For important reasons, most States, including Wisconsin, require absentee ballots to be received by election day, not just mailed by election day. Those States want to avoid the chaos and suspicions of impropriety that can ensue if thousands of absentee ballots flow in after election day and potentially flip the results of an election. And those States also want to be able to definitively announce the results of the election on election night, or as soon as possible thereafter. Moreover, particularly in a Presidential election, counting all the votes quickly can help the State promptly resolve any disputes, address any need for recounts, and begin the process of canvassing and certifying the election results in an expeditious manner. See 3 U. S. C. §5. The States are aware of the risks described by Professor Pildes: "[L]ate-arriving ballots open up one of the greatest risks of what might, in our era of hyperpolarized political parties and existential politics, destabilize the election result. If the apparent winner the morning after the election ends up losing due to late-arriving ballots, charges of a rigged election could explode." Pildes, How to Accommodate a Massive Surge in Absentee Voting, U. Chi. L. Rev. Online (June 26, 2020) (online source archived at www.supremecourt.gov). The "longer after Election Day any significant changes in vote totals take place, the greater the risk that the losing side will cry that the election has been stolen."

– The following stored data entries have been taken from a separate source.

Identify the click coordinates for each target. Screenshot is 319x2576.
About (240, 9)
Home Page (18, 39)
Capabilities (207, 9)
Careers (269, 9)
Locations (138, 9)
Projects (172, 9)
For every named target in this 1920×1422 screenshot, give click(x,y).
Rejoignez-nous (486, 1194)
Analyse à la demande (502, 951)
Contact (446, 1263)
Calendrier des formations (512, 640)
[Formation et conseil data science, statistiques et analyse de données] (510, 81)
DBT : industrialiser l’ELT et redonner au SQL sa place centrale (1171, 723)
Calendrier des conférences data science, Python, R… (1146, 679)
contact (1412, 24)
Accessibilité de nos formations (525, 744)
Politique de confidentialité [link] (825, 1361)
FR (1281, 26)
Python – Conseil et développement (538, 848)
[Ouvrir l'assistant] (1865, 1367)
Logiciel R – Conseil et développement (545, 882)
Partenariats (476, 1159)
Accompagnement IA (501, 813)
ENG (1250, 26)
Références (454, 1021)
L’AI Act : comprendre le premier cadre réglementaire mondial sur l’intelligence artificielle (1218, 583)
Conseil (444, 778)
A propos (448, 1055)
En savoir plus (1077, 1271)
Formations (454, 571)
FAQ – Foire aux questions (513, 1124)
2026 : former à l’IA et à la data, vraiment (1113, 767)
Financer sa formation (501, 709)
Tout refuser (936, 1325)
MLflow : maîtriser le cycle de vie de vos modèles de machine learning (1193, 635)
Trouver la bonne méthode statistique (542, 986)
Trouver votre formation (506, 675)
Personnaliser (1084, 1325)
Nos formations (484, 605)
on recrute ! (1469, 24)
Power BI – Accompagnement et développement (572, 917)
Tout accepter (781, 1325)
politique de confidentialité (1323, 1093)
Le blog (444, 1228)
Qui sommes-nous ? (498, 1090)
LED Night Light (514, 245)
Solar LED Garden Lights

As Ariane de Vogue, CNN Supreme Court Reporter noted, Kavanaugh said he thought the district court changed the state's rules too close to an election and that courts should defer to state legislatures to address health concerns about Covid-19. He also said he thought that Wisconsin's deadline is the same as that of several other states and is "reasonable given the all the circumstances.
The Supreme Court has yet to resolve how far state courts may go to change election rules put in place by state legislatures and as of right now, beyond the date of the required meeting of the Electors (this year December 14, 2020) there is no national deadline for the post-election counting of ballots or resolution of recounts.